The Johnsons waited more than a year to break the news to their now 12-year-old son. "I took him for a ride in our car, we were actually going out for ice cream. I wanted to make sure his attention was only on our conversation."

"He knew his birth was the result of a fertilization treatment, so I told him, 'It turns out that when we did it, something happened and we're not sure what happened, but I'm not really your biological father.'"

DNA test was done for “ fun” and discovered that he is not the biological father of his 12-year-old son

The boy froze, looked straight ahead, then turned around and looked his father square in the eye: "Really?" A hard, emotional talk, in which the boy simply limited himself to saying the only thing that mattered: "He told me that he loved me."

The search for the other parent

While the family dealt with the shocking news, they decided to take another DNA test through a lab to find out who the biological father really is.

Through investigation, Vanner believed that Devin McNeil was his biological father. She found his phone number and decided to call him. Devin said he ignored both calls because he thought they were spam, but on the third call, he finally answered.

"He told us the story, obviously, we weren't too gullible at first, but the more details came out, the more obvious it became that something had happened involving us," Devin said

Eager for some answers, the two families began to piece together the times and places they were both at the University of Utah Center for Reproductive Medicine.

"There was a date that we were at the clinic at the same time. I was doing transfers, so that's when they put the embryos back in and she was doing the retrieval when they took her eggs and retrieved them and she was that same day...we thought about the same time, 14 years ago," Kelly McNeil said.

“There really isn't a manual for what we're trying to do. The process is continuous, when you ask for advice there isn't really advice that can be given and then what do you do?" Vanner admitted.

Both families support each other. The McNeils live in Colorado and the Johnsons live in Utah. Finally, the day came when both families met in a park in Utah to meet in person.

While the conversation was difficult for the McNeils with their other children, Kelly said her children responded well: "I just wanted them to accept that they have a half-brother out there and someone else to love, but they quickly got into it." play in the park and just turned this difficult situation and something that never should have happened into a good thing."

Go Back in Time

As the four process this turn of events, a difficult question arises: do they regret taking that DNA test? "Yes, sometimes. But either now or 20 years from now…it would have been known. I don't think there was a way we could have avoided not knowing," Donna said.

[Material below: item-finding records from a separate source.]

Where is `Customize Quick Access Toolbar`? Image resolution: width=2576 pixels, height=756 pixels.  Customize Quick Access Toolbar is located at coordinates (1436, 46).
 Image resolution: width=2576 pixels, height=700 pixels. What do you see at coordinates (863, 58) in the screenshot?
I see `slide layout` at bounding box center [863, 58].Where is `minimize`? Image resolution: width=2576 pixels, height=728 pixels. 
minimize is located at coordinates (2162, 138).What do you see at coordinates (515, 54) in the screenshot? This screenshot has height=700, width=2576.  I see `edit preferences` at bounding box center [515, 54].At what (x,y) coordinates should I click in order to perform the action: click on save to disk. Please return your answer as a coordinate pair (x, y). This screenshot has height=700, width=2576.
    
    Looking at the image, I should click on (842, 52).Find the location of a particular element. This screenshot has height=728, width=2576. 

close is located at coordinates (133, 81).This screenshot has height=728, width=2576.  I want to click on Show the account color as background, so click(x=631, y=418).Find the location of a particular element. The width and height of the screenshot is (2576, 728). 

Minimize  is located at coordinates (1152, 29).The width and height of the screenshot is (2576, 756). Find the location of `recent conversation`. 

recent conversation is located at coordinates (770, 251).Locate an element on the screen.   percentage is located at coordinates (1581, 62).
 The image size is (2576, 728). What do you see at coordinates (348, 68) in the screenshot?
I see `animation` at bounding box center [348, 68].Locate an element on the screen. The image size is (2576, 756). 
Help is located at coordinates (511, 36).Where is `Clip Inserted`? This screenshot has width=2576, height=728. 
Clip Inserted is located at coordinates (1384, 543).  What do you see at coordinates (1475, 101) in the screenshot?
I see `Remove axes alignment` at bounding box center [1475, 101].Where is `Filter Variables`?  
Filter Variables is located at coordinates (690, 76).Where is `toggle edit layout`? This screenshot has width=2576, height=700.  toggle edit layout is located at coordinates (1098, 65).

Both families are preparing to file two separate lawsuits against the University of Utah Center for Reproductive Medicine.

"It's tremendously unacceptable what we're going through. And as we go through that process... I thought because of what we're dealing with, it would be treated differently or with more caution and that's not happening at all," Vanner said.

"They make you feel like it's all so safe and secure and there's triple checking and you're physically and visually checking everything you're providing. They make you feel and think that the checks and balances are in place when they're likely to be." they are, but obviously we're one case among a few others where things happen and there are some mistakes," Devin said.

The University of Utah issued the following statement to ABC4: "While we cannot comment on patients' cases without consent or without ongoing litigation, the safety and care of our patients is our primary goal."

"If patients come to us with questions or concerns about their care, we evaluate our care and procedures and, if necessary, make changes to prevent harm to other patients. Our providers and staff strive to provide excellent care And we are constantly working to make improvements."